--- Start of Records supplied ---

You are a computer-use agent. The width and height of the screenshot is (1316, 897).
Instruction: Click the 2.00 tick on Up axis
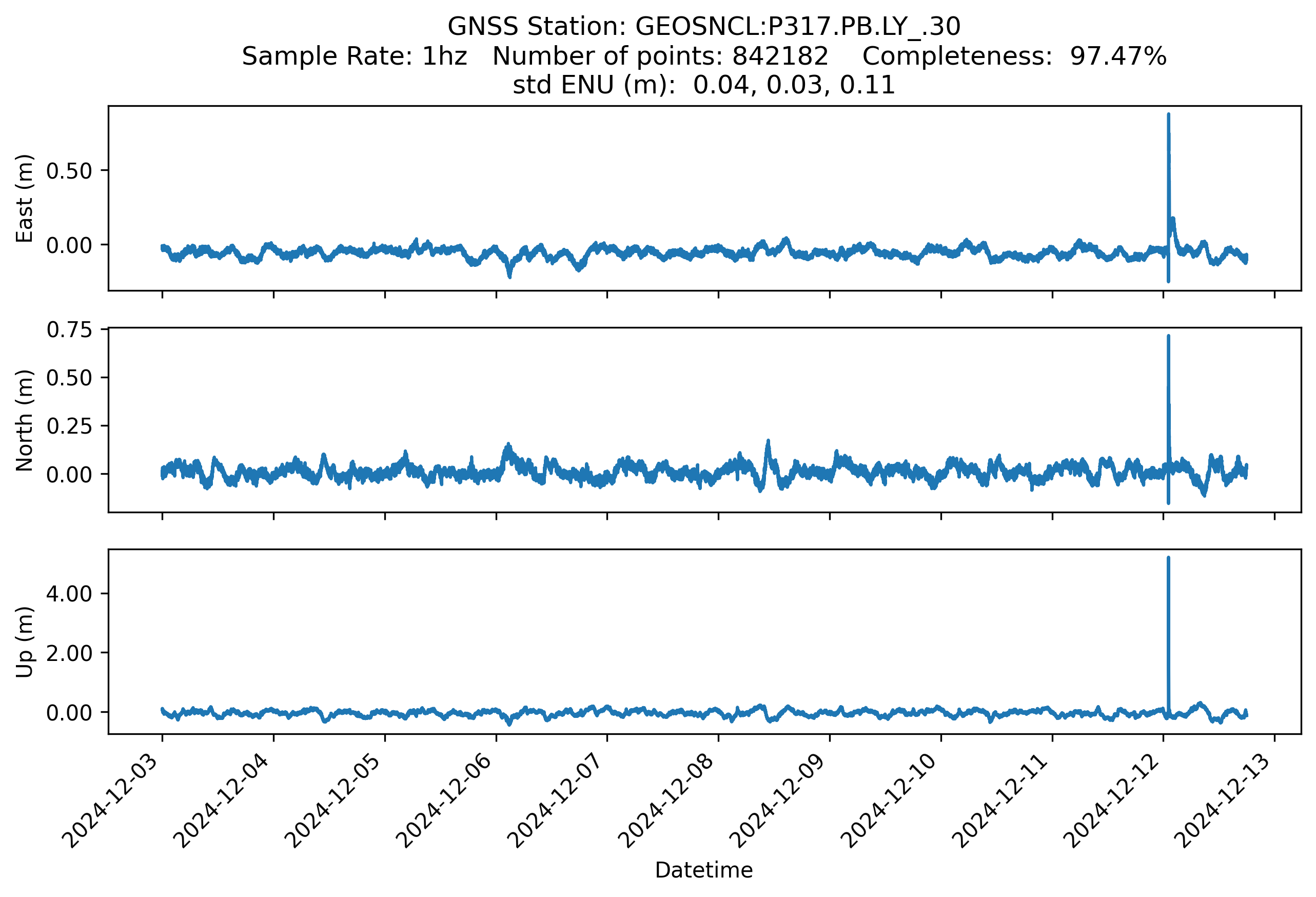click(69, 653)
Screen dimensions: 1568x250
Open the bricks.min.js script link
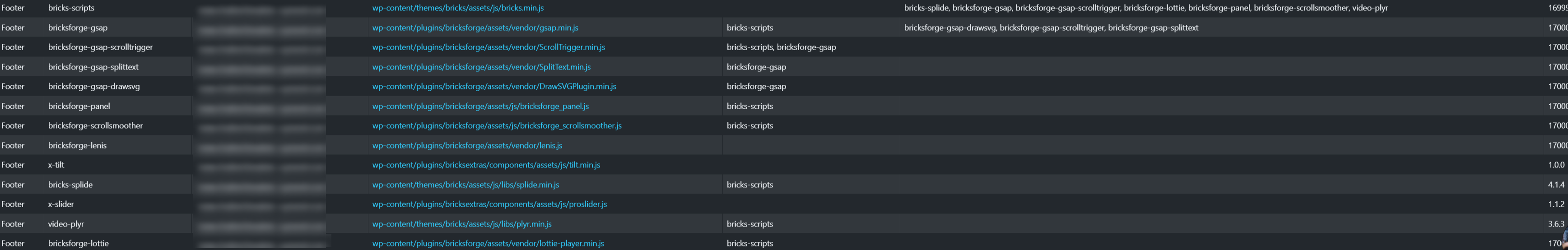[458, 8]
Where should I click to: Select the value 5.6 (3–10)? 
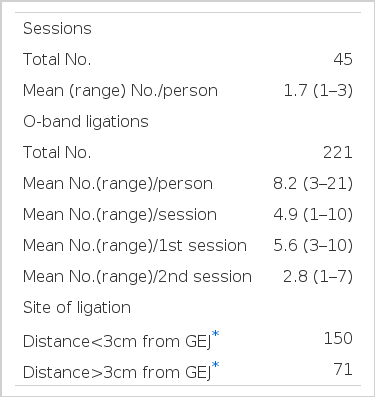coord(313,245)
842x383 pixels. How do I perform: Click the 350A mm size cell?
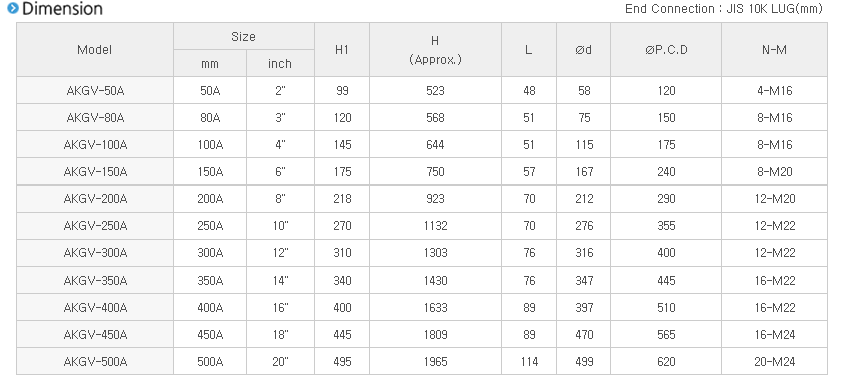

--- End of Records supplied ---

Copy out the listing above word for word, leaving out the pictures.

-- Expected output --
You are a computer-use agent. The width and height of the screenshot is (1316, 897).
Instruction: Click the 2.00 tick on Up axis
click(69, 653)
Screen dimensions: 1568x250
Open the bricks.min.js script link
[458, 8]
Where should I click to: Select the value 5.6 (3–10)? 
coord(313,245)
842x383 pixels. How do I perform: Click the 350A mm size cell?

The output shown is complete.